[A few records]
:::
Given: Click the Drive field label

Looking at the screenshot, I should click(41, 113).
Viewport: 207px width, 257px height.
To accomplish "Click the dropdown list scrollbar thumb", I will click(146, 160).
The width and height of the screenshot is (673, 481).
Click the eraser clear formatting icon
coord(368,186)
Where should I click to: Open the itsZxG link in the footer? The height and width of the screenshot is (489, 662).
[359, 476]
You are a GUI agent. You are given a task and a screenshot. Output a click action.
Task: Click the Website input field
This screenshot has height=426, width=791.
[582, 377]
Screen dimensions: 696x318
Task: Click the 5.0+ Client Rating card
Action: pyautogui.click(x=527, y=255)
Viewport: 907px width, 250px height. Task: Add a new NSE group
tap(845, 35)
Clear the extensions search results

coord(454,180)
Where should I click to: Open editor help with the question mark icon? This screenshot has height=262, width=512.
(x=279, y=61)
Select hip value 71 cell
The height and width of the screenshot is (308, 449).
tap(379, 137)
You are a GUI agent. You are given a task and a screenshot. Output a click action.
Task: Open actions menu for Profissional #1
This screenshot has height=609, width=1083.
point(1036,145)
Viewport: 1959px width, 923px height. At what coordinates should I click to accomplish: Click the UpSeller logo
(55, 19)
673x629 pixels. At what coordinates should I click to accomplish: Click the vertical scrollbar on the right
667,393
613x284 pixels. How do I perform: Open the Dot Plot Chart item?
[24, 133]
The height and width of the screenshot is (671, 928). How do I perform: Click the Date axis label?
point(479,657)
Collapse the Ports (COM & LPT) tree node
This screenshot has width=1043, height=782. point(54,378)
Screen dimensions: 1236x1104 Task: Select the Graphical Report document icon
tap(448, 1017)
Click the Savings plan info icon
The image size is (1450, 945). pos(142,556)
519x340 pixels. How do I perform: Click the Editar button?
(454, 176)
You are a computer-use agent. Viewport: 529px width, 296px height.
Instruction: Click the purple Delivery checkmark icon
:::
== OBJECTIVE ==
Edit the data from its first line up to and including the line with "point(1036,145)", replacing "Website" with "Email" and leaving everything else unchanged. Return only those lines.

== WRITTEN SOLUTION ==
Given: Click the Drive field label

Looking at the screenshot, I should click(41, 113).
Viewport: 207px width, 257px height.
To accomplish "Click the dropdown list scrollbar thumb", I will click(146, 160).
The width and height of the screenshot is (673, 481).
Click the eraser clear formatting icon
coord(368,186)
Where should I click to: Open the itsZxG link in the footer? The height and width of the screenshot is (489, 662).
[359, 476]
You are a GUI agent. You are given a task and a screenshot. Output a click action.
Task: Click the Email input field
This screenshot has height=426, width=791.
[582, 377]
Screen dimensions: 696x318
Task: Click the 5.0+ Client Rating card
Action: pyautogui.click(x=527, y=255)
Viewport: 907px width, 250px height. Task: Add a new NSE group
tap(845, 35)
Clear the extensions search results

coord(454,180)
Where should I click to: Open editor help with the question mark icon? This screenshot has height=262, width=512.
(x=279, y=61)
Select hip value 71 cell
The height and width of the screenshot is (308, 449).
tap(379, 137)
You are a GUI agent. You are given a task and a screenshot. Output a click action.
Task: Open actions menu for Profissional #1
This screenshot has height=609, width=1083.
point(1036,145)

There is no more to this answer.